What are the possible functional consequences of this Ih modulation caused by ethanol? It is well known that dopamine released by these neurons has a profound effect on several brain reward mechanisms and on the development of drug abuse. It has been suggested that dopaminergic signaling operates on several different timescales (Lapish et al. 2007Go; Schultz 2001Go). Bursts that are time-locked to a stimulus are thought to communicate temporally precise information about reward, but the frequency and pattern of background firing, which contains a highly variable percentage of spikes fired in bursts (Hyland et al. 2002Go), may serve to modulate network activity patterns on a more prolonged timescale by regulating the level of dopamine in projection areas.
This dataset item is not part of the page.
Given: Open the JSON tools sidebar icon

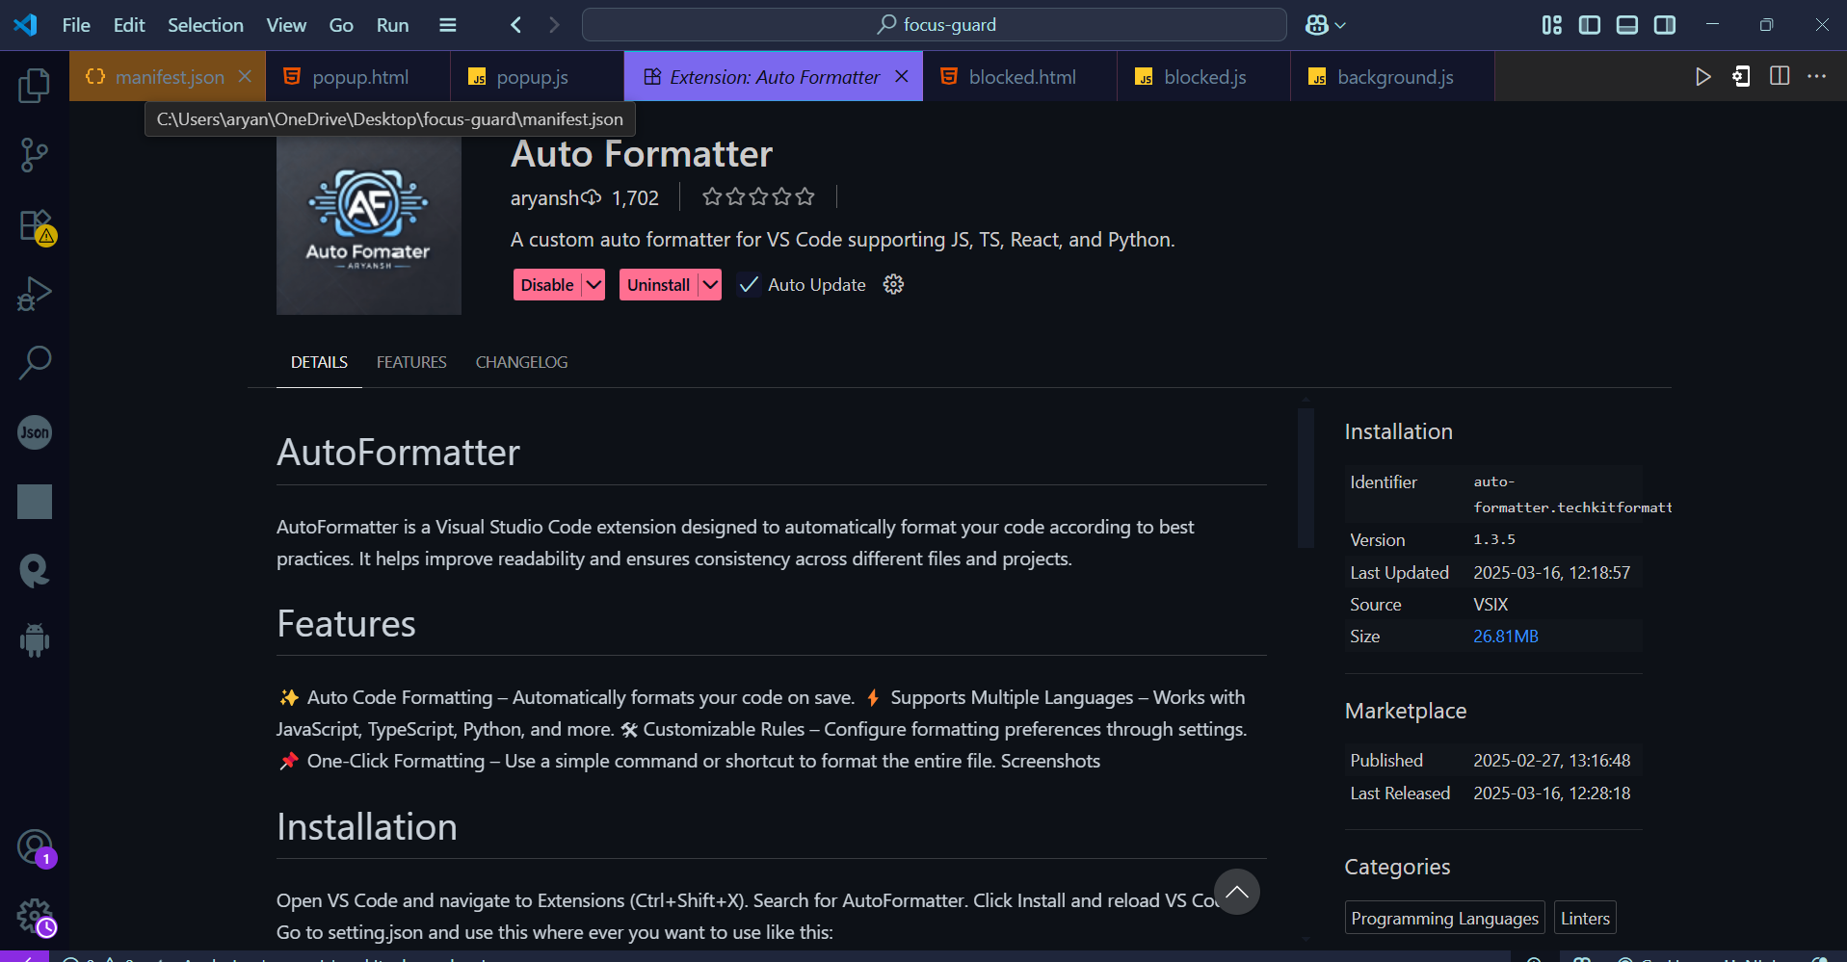Looking at the screenshot, I should pos(34,432).

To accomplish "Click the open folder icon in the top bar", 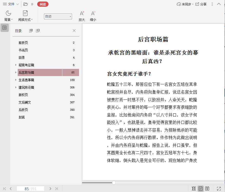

The dopamine level reached in the various areas receiving dopaminergic input is then important for controlling a number of possibly abnormal behaviors. It has been experimentally shown that dopaminergic transmission is regulated by different kinetics in different brain regions (Garris and Wightman 1994Go). In particular, the extracellular dopamine clearance was shown to follow mainly two different time constants: a long (2- to 3-s) decay in the medial prefrontal cortex and in the basal lateral amygdaloid nucleus and a much shorter (40- to 70-ms) decay in the nucleus accumbens and caudate-putamen.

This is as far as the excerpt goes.